Issue (i): Whether excise duty under Section 4(a) of the Central Excises and Salt Act, 1944 was to be assessed on the manufacturer's sale price to its customer-companies or on the customer-companies' resale prices.
Analysis: The governing principle is that excise is a duty on manufacture and the assessable value must represent the wholesale cash price at the factory gate, limited to manufacturing cost and manufacturing profit. Post-manufacturing selling expenses, selling profit, freight, octroi, and other downstream elements are not to be loaded into the assessable value. Where sales are made in bona fide wholesale transactions at arm's length, the manufacturer's price to its wholesale buyers is the relevant price, and the buyers' subsequent resale price is irrelevant. On the facts, the customer-companies were not shown to be favoured buyers or related persons in a manner that displaced the ordinary wholesale price basis.
Conclusion: The assessable value had to be based on the appellant's sale price comprising manufacturing cost and manufacturing profit only, and not on the customer-companies' resale prices.
Issue (ii): Whether the past assessments made between 1961 and the date of the writ application were void and liable to be quashed and refunded.
Analysis: An assessment made by applying a legally impermissible basis of valuation is vitiated by error of law and cannot be sustained merely because the assessee had filed price lists or because the error was reflected in earlier assessments. There can be no estoppel against statute, and a mistaken assessment does not become immune from judicial correction merely by lapse of time where the illegality is patent and the wrong basis of valuation governed the computation. The court therefore treated the impugned assessments as nullities to the extent they included post-manufacturing elements and directed reassessment on the correct basis with consequential refund of excess duty.
Conclusion: The past assessments were quashed to the extent of the illegal valuation basis, and consequential refund was directed.

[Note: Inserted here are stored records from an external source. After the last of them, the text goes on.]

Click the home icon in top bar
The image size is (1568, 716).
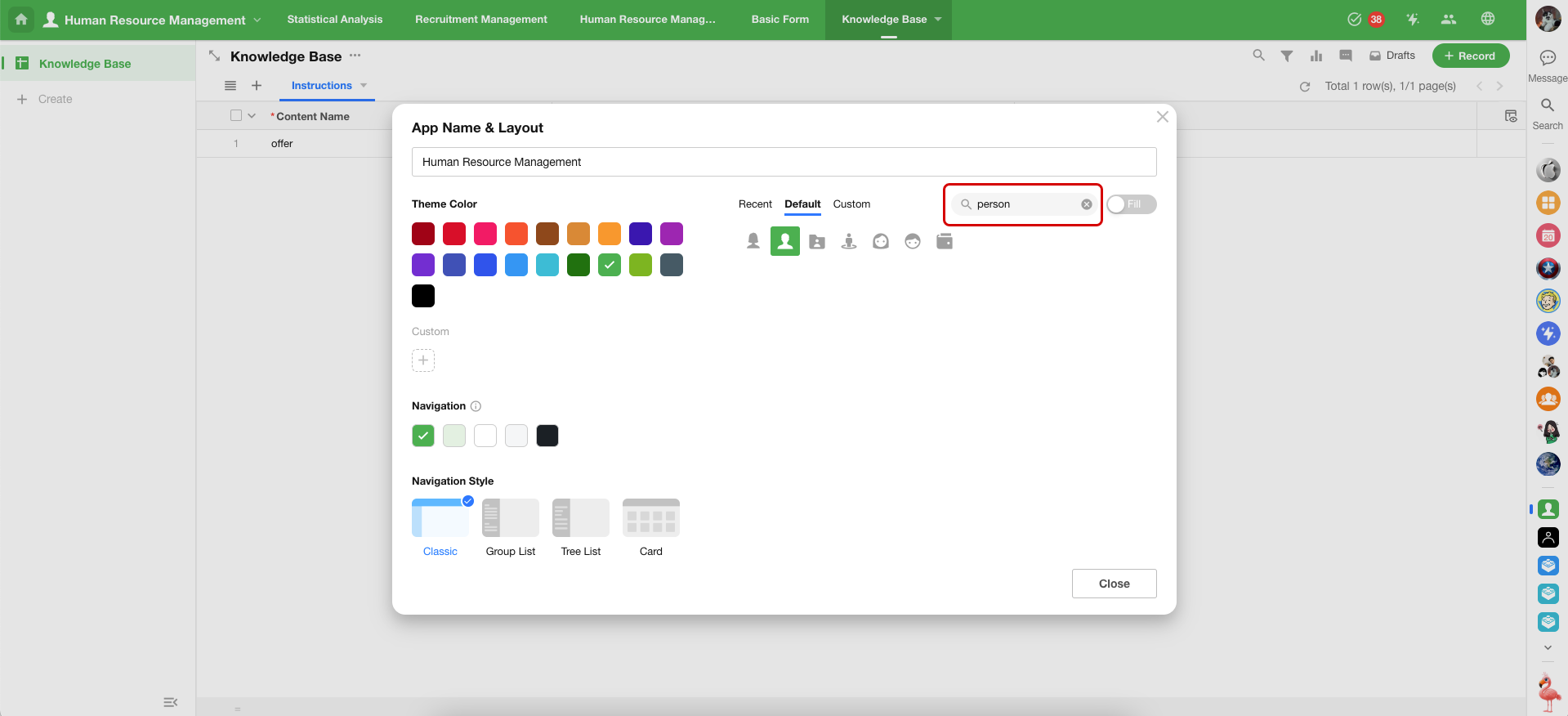point(21,20)
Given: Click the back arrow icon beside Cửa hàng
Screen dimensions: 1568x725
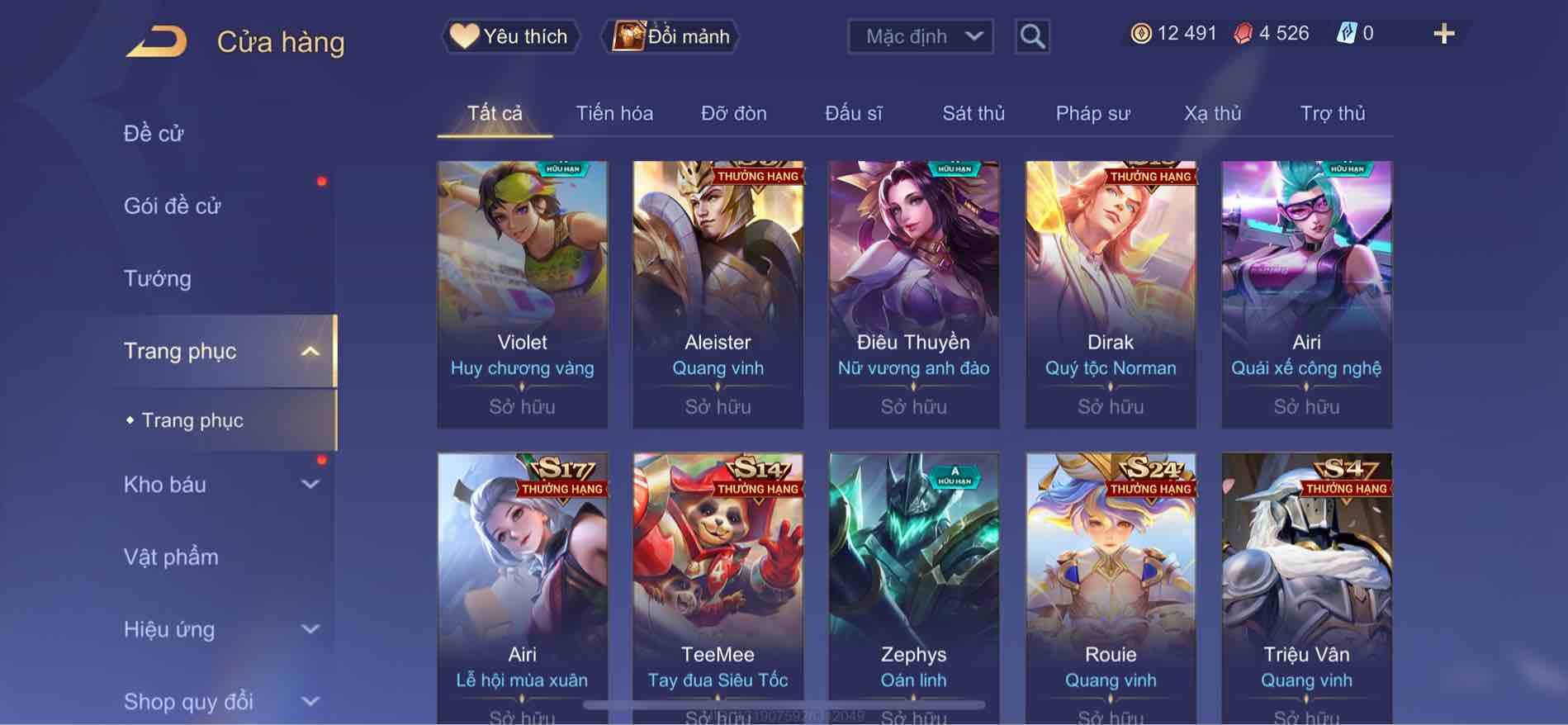Looking at the screenshot, I should pos(156,41).
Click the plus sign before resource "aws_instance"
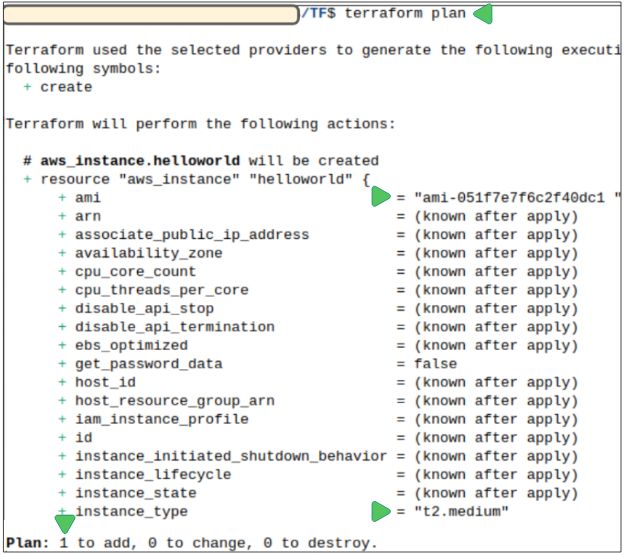This screenshot has height=556, width=624. coord(27,179)
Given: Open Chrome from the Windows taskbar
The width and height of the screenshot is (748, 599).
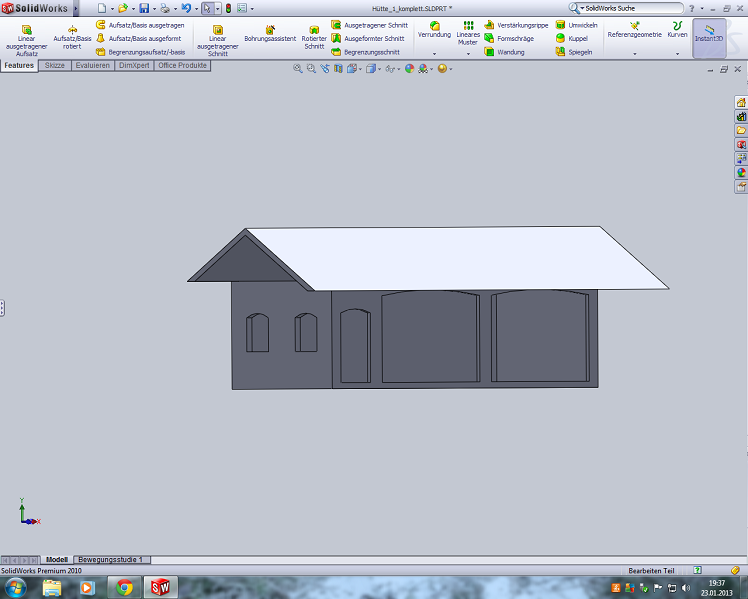Looking at the screenshot, I should point(124,587).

Final Conclusion: The appeal succeeded, the cross-objection failed, and the excise assessments had to be redone on the footing that only manufacturing cost and manufacturing profit formed the assessable value.
Ratio Decidendi: Under Section 4(a) of the Central Excises and Salt Act, 1944, excise valuation must be confined to the factory-gate wholesale cash price in an arm's length transaction, excluding post-manufacturing costs and profits.